Let $X$ be a complex manifold, and $f:X \to D$ a proper map with connected fibers to the unit disc $D \subset \mathbb C$. Assume that $f$ is submersive (algebro-geometric lingo: smooth) over $D^* = D \setminus \{0\}$.
Under which conditions (possibly after shrinking $D$) can I say that the central fiber $X_0 = f^{-1}(0)$ is a deformation retract of $X$?
If $X_0$ is smooth, this follows easily by Ehresmann's theorem.
Yesterday I thought I found a reference in Voisin's Hodge Theory and Complex Algebraic Geometry II, that this works if $f$ has only isolated critical points. But today I can't find that anymore. Is it true anyway? Is it true in more general settings?
Motivation. This is one of the starting assumptions when reading about the formalism of vanishing cycles in Le formalisme des cycles évanescents, SGA 7-2 by Deligne.
This question was also posted on mathoverflow.net, where one finds references (though I didn't really find a clean statement in the references).

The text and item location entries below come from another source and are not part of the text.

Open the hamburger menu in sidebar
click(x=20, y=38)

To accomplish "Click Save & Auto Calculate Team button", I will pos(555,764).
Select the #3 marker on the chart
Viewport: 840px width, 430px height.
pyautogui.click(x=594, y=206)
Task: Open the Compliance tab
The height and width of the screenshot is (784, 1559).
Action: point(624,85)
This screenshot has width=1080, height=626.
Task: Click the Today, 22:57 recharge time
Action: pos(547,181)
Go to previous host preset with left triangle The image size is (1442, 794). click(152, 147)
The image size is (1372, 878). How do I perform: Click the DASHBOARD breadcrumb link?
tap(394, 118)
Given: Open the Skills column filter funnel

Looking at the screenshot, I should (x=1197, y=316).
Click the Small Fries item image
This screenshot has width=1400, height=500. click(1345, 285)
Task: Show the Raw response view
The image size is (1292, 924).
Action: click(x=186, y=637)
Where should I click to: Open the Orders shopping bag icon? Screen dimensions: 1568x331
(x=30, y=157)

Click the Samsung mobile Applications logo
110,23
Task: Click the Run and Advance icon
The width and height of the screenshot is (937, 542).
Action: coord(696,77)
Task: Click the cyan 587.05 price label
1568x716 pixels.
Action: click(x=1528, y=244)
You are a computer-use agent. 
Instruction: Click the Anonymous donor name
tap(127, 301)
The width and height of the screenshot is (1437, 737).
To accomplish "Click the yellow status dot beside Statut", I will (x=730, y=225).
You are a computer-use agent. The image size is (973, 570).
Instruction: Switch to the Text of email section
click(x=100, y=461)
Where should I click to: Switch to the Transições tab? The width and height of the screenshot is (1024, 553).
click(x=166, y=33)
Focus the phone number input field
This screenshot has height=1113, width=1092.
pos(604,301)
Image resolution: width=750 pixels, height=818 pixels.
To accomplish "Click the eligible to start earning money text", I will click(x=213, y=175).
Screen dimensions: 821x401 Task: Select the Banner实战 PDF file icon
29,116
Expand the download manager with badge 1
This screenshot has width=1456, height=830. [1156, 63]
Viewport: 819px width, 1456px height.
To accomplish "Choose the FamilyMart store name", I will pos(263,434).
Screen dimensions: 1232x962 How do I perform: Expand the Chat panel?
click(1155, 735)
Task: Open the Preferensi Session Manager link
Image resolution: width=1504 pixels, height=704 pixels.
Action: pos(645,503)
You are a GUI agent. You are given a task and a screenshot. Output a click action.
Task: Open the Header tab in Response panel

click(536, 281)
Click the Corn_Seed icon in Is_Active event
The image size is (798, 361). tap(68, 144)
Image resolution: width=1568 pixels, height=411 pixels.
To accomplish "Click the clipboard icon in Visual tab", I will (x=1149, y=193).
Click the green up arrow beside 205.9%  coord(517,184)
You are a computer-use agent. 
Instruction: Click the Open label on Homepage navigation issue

In the comments of that question, there is also the following argument using gradient descent: Choose a Riemannian metric $g$ on $X$, and consider the vector field $$\nabla |f|^2 = \hat g^{-1}(d|f|^2),$$ where $\hat g: TX \to T^*X, v \mapsto g(v,-)$ is the identification given by $g$. For any $p \in X$ the vector $f_* \nabla|f|^2_p$ is a multiple of $$\begin{pmatrix}x(f(p)) \\ y(f(p))\end{pmatrix}$$ where $x,y$ are the real coordinates on $D$, since that is the direction in which $|f|^2$ increases the most. By the escape lemma, the flow associated to $- \nabla|f|^2$ is a total flow $\Phi: \mathbb R \times X \to X$, because all integral curves approach $X_0$, hence they cannot escape. Choosing a reparametrization $\varphi: [0,1) \to \mathbb R_{\geq0}$ to obtain a retract $$\Psi:[0,1] \times X \to X, \quad \Psi(t,p) = \Phi(\varphi(t),p).$$ For $t=1$ we take the limit of the corresponding integral curve, which exists because $f:X \to D$ is proper.